» **WHAT THIS TASK INVOLVES**: All lines below are to be transcribed exactly.
EXCERPTED DATA Start Marker
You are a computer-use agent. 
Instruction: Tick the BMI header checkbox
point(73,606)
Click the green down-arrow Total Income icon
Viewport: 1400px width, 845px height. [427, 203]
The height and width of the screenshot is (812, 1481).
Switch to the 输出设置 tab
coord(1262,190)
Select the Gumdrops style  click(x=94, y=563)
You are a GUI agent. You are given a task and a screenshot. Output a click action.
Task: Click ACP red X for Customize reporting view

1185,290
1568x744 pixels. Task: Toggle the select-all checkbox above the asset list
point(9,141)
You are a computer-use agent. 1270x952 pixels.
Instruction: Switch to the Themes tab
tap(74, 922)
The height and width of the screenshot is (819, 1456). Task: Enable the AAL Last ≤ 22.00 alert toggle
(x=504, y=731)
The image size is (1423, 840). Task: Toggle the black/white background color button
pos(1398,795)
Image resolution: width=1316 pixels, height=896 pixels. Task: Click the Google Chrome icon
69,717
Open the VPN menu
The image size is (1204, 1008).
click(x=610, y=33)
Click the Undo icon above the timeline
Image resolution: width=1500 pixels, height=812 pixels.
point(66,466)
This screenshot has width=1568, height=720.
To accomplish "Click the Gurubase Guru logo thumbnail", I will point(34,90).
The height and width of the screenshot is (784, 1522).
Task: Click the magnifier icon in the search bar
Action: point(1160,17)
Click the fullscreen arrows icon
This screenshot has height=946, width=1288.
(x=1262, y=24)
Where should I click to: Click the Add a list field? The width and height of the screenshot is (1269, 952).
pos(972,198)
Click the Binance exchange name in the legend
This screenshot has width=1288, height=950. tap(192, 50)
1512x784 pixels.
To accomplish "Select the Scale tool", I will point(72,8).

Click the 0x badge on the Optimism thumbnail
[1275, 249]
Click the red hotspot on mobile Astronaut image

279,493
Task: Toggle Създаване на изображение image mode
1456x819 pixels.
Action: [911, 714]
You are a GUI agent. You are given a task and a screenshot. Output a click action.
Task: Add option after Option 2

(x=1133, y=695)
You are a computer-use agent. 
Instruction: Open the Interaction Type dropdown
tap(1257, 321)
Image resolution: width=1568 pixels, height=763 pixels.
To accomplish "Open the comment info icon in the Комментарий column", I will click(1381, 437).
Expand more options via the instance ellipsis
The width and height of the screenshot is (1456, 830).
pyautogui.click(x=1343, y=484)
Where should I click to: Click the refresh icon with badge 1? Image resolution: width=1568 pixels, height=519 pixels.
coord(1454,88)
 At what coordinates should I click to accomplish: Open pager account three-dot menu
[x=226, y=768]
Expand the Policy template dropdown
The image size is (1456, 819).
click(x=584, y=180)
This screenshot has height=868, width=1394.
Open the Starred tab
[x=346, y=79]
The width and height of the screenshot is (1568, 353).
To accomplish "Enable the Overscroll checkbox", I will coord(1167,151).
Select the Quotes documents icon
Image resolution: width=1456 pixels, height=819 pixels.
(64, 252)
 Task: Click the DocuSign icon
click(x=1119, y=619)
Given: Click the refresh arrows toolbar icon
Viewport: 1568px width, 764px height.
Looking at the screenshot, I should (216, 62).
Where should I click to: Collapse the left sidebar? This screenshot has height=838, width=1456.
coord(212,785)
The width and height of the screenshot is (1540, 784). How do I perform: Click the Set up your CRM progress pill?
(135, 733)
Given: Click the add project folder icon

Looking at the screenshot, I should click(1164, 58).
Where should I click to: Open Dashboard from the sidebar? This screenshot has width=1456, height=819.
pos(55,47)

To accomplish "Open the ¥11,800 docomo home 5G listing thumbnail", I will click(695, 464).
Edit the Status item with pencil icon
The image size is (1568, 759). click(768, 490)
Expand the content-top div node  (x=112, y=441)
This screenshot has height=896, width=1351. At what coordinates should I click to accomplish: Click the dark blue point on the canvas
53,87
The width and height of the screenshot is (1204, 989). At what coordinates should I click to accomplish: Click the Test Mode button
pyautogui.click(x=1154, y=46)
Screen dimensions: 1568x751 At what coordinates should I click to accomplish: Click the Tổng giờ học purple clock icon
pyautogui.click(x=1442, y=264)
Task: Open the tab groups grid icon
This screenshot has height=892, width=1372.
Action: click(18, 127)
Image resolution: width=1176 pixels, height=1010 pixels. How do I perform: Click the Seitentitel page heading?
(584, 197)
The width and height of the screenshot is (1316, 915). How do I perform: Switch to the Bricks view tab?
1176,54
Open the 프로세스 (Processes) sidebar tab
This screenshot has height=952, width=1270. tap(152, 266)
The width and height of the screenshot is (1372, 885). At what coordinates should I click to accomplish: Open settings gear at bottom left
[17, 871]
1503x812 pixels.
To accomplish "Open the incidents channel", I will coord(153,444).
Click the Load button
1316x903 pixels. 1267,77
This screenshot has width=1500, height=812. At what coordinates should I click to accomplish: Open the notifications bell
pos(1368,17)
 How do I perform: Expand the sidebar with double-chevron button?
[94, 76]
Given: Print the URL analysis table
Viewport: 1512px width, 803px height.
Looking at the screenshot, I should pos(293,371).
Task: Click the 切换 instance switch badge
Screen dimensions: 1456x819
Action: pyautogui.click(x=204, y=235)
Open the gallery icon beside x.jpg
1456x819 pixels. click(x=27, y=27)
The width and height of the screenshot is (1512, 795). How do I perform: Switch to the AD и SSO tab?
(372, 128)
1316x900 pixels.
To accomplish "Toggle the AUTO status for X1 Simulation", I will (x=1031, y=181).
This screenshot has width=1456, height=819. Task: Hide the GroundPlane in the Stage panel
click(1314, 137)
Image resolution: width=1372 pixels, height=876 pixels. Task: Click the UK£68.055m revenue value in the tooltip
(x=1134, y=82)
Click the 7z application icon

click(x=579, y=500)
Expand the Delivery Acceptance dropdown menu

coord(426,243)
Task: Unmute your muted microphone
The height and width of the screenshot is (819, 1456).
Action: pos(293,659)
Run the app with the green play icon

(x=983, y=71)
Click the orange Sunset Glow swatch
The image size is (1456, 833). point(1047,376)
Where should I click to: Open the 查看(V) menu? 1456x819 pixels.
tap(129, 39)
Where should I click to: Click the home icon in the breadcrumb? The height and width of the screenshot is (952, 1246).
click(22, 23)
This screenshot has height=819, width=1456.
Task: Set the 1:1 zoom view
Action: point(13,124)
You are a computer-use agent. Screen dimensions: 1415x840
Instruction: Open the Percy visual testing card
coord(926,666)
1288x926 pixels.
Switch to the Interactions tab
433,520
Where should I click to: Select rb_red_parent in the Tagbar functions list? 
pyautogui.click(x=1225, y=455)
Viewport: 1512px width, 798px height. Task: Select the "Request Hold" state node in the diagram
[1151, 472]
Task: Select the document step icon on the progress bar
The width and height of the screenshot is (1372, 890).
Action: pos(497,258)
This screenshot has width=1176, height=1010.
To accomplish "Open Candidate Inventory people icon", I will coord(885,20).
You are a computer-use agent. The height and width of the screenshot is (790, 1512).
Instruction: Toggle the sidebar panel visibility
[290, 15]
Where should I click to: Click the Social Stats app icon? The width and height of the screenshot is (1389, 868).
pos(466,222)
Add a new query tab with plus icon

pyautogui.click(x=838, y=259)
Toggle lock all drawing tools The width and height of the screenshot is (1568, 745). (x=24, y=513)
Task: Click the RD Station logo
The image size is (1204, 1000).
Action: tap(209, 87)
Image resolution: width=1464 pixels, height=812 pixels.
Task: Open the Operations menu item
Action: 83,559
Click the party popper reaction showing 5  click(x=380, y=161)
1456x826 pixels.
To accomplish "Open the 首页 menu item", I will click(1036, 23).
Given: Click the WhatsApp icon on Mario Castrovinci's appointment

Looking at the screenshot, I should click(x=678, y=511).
EXCERPTED DATA End Marker
» **EXERCISE SOLUTION**:
You are a computer-use agent. 
Instruction: Tick the BMI header checkbox
point(73,606)
Click the green down-arrow Total Income icon
Viewport: 1400px width, 845px height. [427, 203]
The height and width of the screenshot is (812, 1481).
Switch to the 输出设置 tab
coord(1262,190)
Select the Gumdrops style  click(x=94, y=563)
You are a GUI agent. You are given a task and a screenshot. Output a click action.
Task: Click ACP red X for Customize reporting view

1185,290
1568x744 pixels. Task: Toggle the select-all checkbox above the asset list
point(9,141)
You are a computer-use agent. 1270x952 pixels.
Instruction: Switch to the Themes tab
tap(74, 922)
The height and width of the screenshot is (819, 1456). Task: Enable the AAL Last ≤ 22.00 alert toggle
(x=504, y=731)
The image size is (1423, 840). Task: Toggle the black/white background color button
pos(1398,795)
Image resolution: width=1316 pixels, height=896 pixels. Task: Click the Google Chrome icon
69,717
Open the VPN menu
The image size is (1204, 1008).
click(x=610, y=33)
Click the Undo icon above the timeline
Image resolution: width=1500 pixels, height=812 pixels.
point(66,466)
This screenshot has width=1568, height=720.
To accomplish "Click the Gurubase Guru logo thumbnail", I will point(34,90).
The height and width of the screenshot is (784, 1522).
Task: Click the magnifier icon in the search bar
Action: point(1160,17)
Click the fullscreen arrows icon
This screenshot has height=946, width=1288.
(x=1262, y=24)
Where should I click to: Click the Add a list field? The width and height of the screenshot is (1269, 952).
pos(972,198)
Click the Binance exchange name in the legend
This screenshot has width=1288, height=950. tap(192, 50)
1512x784 pixels.
To accomplish "Select the Scale tool", I will point(72,8).

Click the 0x badge on the Optimism thumbnail
[1275, 249]
Click the red hotspot on mobile Astronaut image

279,493
Task: Toggle Създаване на изображение image mode
1456x819 pixels.
Action: [911, 714]
You are a GUI agent. You are given a task and a screenshot. Output a click action.
Task: Add option after Option 2

(x=1133, y=695)
You are a computer-use agent. 
Instruction: Open the Interaction Type dropdown
tap(1257, 321)
Image resolution: width=1568 pixels, height=763 pixels.
To accomplish "Open the comment info icon in the Комментарий column", I will click(1381, 437).
Expand more options via the instance ellipsis
The width and height of the screenshot is (1456, 830).
pyautogui.click(x=1343, y=484)
Where should I click to: Click the refresh icon with badge 1? Image resolution: width=1568 pixels, height=519 pixels.
coord(1454,88)
 At what coordinates should I click to accomplish: Open pager account three-dot menu
[x=226, y=768]
Expand the Policy template dropdown
The image size is (1456, 819).
click(x=584, y=180)
This screenshot has height=868, width=1394.
Open the Starred tab
[x=346, y=79]
The width and height of the screenshot is (1568, 353).
To accomplish "Enable the Overscroll checkbox", I will coord(1167,151).
Select the Quotes documents icon
Image resolution: width=1456 pixels, height=819 pixels.
(64, 252)
 Task: Click the DocuSign icon
click(x=1119, y=619)
Given: Click the refresh arrows toolbar icon
Viewport: 1568px width, 764px height.
Looking at the screenshot, I should (216, 62).
Where should I click to: Collapse the left sidebar? This screenshot has height=838, width=1456.
coord(212,785)
The width and height of the screenshot is (1540, 784). How do I perform: Click the Set up your CRM progress pill?
(135, 733)
Given: Click the add project folder icon

Looking at the screenshot, I should click(1164, 58).
Where should I click to: Open Dashboard from the sidebar? This screenshot has width=1456, height=819.
pos(55,47)

To accomplish "Open the ¥11,800 docomo home 5G listing thumbnail", I will click(695, 464).
Edit the Status item with pencil icon
The image size is (1568, 759). click(768, 490)
Expand the content-top div node  (x=112, y=441)
This screenshot has height=896, width=1351. At what coordinates should I click to accomplish: Click the dark blue point on the canvas
53,87
The width and height of the screenshot is (1204, 989). At what coordinates should I click to accomplish: Click the Test Mode button
pyautogui.click(x=1154, y=46)
Screen dimensions: 1568x751 At what coordinates should I click to accomplish: Click the Tổng giờ học purple clock icon
pyautogui.click(x=1442, y=264)
Task: Open the tab groups grid icon
This screenshot has height=892, width=1372.
Action: click(18, 127)
Image resolution: width=1176 pixels, height=1010 pixels. How do I perform: Click the Seitentitel page heading?
(584, 197)
The width and height of the screenshot is (1316, 915). How do I perform: Switch to the Bricks view tab?
1176,54
Open the 프로세스 (Processes) sidebar tab
This screenshot has height=952, width=1270. tap(152, 266)
The width and height of the screenshot is (1372, 885). At what coordinates should I click to accomplish: Open settings gear at bottom left
[17, 871]
1503x812 pixels.
To accomplish "Open the incidents channel", I will coord(153,444).
Click the Load button
1316x903 pixels. 1267,77
This screenshot has width=1500, height=812. At what coordinates should I click to accomplish: Open the notifications bell
pos(1368,17)
 How do I perform: Expand the sidebar with double-chevron button?
[94, 76]
Given: Print the URL analysis table
Viewport: 1512px width, 803px height.
Looking at the screenshot, I should pos(293,371).
Task: Click the 切换 instance switch badge
Screen dimensions: 1456x819
Action: pyautogui.click(x=204, y=235)
Open the gallery icon beside x.jpg
1456x819 pixels. click(x=27, y=27)
The width and height of the screenshot is (1512, 795). How do I perform: Switch to the AD и SSO tab?
(372, 128)
1316x900 pixels.
To accomplish "Toggle the AUTO status for X1 Simulation", I will (x=1031, y=181).
This screenshot has width=1456, height=819. Task: Hide the GroundPlane in the Stage panel
click(1314, 137)
Image resolution: width=1372 pixels, height=876 pixels. Task: Click the UK£68.055m revenue value in the tooltip
(x=1134, y=82)
Click the 7z application icon

click(x=579, y=500)
Expand the Delivery Acceptance dropdown menu

coord(426,243)
Task: Unmute your muted microphone
The height and width of the screenshot is (819, 1456).
Action: pos(293,659)
Run the app with the green play icon

(x=983, y=71)
Click the orange Sunset Glow swatch
The image size is (1456, 833). point(1047,376)
Where should I click to: Open the 查看(V) menu? 1456x819 pixels.
tap(129, 39)
Where should I click to: Click the home icon in the breadcrumb? The height and width of the screenshot is (952, 1246).
click(22, 23)
This screenshot has height=819, width=1456.
Task: Set the 1:1 zoom view
Action: point(13,124)
You are a computer-use agent. Screen dimensions: 1415x840
Instruction: Open the Percy visual testing card
coord(926,666)
1288x926 pixels.
Switch to the Interactions tab
433,520
Where should I click to: Select rb_red_parent in the Tagbar functions list? 
pyautogui.click(x=1225, y=455)
Viewport: 1512px width, 798px height. Task: Select the "Request Hold" state node in the diagram
[1151, 472]
Task: Select the document step icon on the progress bar
The width and height of the screenshot is (1372, 890).
Action: pos(497,258)
This screenshot has width=1176, height=1010.
To accomplish "Open Candidate Inventory people icon", I will coord(885,20).
You are a computer-use agent. The height and width of the screenshot is (790, 1512).
Instruction: Toggle the sidebar panel visibility
[290, 15]
Where should I click to: Click the Social Stats app icon? The width and height of the screenshot is (1389, 868).
pos(466,222)
Add a new query tab with plus icon

pyautogui.click(x=838, y=259)
Toggle lock all drawing tools The width and height of the screenshot is (1568, 745). (x=24, y=513)
Task: Click the RD Station logo
The image size is (1204, 1000).
Action: tap(209, 87)
Image resolution: width=1464 pixels, height=812 pixels.
Task: Open the Operations menu item
Action: 83,559
Click the party popper reaction showing 5  click(x=380, y=161)
1456x826 pixels.
To accomplish "Open the 首页 menu item", I will click(1036, 23).
Given: Click the WhatsApp icon on Mario Castrovinci's appointment

Looking at the screenshot, I should click(x=678, y=511).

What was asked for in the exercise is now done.